When potential homebuyers have found the perfect home and are ready to make an offer, they first need to obtain financing and take out a mortgage from a lender. There are many different loan products available but one that many people have never heard of is called an assumable mortgage. This type of loan is an alternative to the traditional mortgage and is quite different. With an assumable mortgage, the home buyer has the ability to take over the existing mortgage of the homeseller as long as the lender of that mortgage approves. Assumable mortgages are a unique lending instrument that allows someone else to take over the payments for you.
Assumable mortgages are very different and are also usually not very common today's market but depending on your situation, they may work for you. Below are the basics of assumable mortgages and what they can do for you.
How They Work
An assumable mortgage works in that another person can take over the loan that was originally issued to someone else. In order to assume the mortgage, the purchaser must qualify for the loan and pay closing fees, including the appraisal cost and title insurance. This can be beneficial for a piece of property that has been difficult to sell. A potential buyer can take over the current mortgage rather than obtaining their own financing. If you are in a situation where you need to sell a home quickly this can be an option.

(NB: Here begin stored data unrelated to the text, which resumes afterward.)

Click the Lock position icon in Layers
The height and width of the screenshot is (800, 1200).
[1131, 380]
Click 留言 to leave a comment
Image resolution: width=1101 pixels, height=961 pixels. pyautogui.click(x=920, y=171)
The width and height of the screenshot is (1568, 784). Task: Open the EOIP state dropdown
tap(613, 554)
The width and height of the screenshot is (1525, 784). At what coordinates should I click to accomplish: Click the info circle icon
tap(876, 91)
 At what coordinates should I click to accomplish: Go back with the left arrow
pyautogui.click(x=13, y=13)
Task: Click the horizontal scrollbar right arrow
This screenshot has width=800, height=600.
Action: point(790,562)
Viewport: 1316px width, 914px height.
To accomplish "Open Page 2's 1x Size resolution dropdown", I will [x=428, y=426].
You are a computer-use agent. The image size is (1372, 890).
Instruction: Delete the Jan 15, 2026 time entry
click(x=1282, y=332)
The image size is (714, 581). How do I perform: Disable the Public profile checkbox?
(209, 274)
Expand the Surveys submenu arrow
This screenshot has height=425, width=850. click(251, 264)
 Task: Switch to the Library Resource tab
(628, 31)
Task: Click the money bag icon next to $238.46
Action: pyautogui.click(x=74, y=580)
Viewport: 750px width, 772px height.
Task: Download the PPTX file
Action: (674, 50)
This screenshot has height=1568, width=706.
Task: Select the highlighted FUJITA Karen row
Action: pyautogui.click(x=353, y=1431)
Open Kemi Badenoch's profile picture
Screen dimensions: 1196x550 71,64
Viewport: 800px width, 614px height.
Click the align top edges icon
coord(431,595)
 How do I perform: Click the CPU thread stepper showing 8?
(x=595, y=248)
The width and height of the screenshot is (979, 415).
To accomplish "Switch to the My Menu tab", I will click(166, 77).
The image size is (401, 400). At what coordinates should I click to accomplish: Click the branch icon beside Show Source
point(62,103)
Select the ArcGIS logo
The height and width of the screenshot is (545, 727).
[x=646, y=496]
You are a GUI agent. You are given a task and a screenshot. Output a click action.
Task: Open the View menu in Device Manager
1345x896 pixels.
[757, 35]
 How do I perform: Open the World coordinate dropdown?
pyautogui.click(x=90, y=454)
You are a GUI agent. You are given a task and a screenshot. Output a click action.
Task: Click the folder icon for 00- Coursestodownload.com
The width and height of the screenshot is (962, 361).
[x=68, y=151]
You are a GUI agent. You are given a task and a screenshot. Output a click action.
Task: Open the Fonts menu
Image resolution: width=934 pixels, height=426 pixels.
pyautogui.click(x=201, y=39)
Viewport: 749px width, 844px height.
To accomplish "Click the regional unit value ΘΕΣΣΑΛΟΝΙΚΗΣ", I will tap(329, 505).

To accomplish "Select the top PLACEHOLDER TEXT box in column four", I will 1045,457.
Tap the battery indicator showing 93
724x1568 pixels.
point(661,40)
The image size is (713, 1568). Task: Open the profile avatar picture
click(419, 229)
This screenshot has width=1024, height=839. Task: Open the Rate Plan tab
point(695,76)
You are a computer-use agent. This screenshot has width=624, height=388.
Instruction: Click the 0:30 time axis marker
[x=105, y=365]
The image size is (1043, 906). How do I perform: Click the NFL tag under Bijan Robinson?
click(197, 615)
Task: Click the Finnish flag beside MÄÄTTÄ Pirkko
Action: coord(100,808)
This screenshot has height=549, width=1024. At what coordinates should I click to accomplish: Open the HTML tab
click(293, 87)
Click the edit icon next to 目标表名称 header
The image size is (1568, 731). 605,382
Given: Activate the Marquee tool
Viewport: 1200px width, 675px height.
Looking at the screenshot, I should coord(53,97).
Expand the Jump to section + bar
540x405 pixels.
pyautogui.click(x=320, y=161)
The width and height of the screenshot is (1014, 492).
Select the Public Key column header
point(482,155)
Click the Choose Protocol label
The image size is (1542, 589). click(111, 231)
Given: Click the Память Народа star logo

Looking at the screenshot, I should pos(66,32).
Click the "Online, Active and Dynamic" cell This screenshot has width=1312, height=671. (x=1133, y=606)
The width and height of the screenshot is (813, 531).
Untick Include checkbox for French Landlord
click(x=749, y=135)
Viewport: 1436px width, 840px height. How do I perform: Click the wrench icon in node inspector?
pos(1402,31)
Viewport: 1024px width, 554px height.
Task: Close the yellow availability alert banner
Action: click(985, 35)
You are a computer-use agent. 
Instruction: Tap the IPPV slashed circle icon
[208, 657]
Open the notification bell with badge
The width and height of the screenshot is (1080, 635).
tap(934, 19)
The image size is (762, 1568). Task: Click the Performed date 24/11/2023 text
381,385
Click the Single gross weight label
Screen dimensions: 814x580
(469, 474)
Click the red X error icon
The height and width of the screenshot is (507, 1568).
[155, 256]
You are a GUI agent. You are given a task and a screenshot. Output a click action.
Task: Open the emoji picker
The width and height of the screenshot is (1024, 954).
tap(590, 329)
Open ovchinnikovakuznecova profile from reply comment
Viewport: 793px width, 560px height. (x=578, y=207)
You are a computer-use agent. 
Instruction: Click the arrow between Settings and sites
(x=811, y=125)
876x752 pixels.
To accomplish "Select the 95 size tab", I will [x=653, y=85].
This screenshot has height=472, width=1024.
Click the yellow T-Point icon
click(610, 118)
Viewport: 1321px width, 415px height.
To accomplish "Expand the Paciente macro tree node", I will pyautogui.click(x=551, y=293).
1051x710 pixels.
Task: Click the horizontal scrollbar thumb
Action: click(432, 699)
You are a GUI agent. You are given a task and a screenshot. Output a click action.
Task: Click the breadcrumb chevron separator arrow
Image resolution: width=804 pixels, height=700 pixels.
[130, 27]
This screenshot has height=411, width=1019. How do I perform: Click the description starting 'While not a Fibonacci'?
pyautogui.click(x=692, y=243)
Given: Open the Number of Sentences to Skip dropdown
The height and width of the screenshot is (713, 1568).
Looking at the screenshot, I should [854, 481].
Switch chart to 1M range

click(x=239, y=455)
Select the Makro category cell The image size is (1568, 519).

Benefits of Assumable Loans
The process of converting the original loan to an assumable mortgage, is relatively simple. Because the buyer will not need do go thru the closing process or obtain a property appraisal, the entire process can be completed quickly.
If the original loan was written during a time when interest rates were low, that is a big benefit to the buyer. The buyer is guaranteed the original interest rate, they do not have to take whatever rate the market is at currently. dictates to them.
If you are the seller and need to sell the home quickly, offering an assumable mortgage is a big attraction to buyers.
Disadvantages of Assumable Loans
One risk for this type of mortgage can exist for the seller of the home. Some assumable mortgages can hold the seller liable for the loan itself even after the assumption takes place. Thus if the the buyer were to default on the loan, potentially the seller could be left responsible for whatever the lender is unable to recover. The homeseller can avoid this by indicating their release their liability in writing at the time of the assumption.
Sometimes large down payments can be required and could be difficult for some buyers to obtain.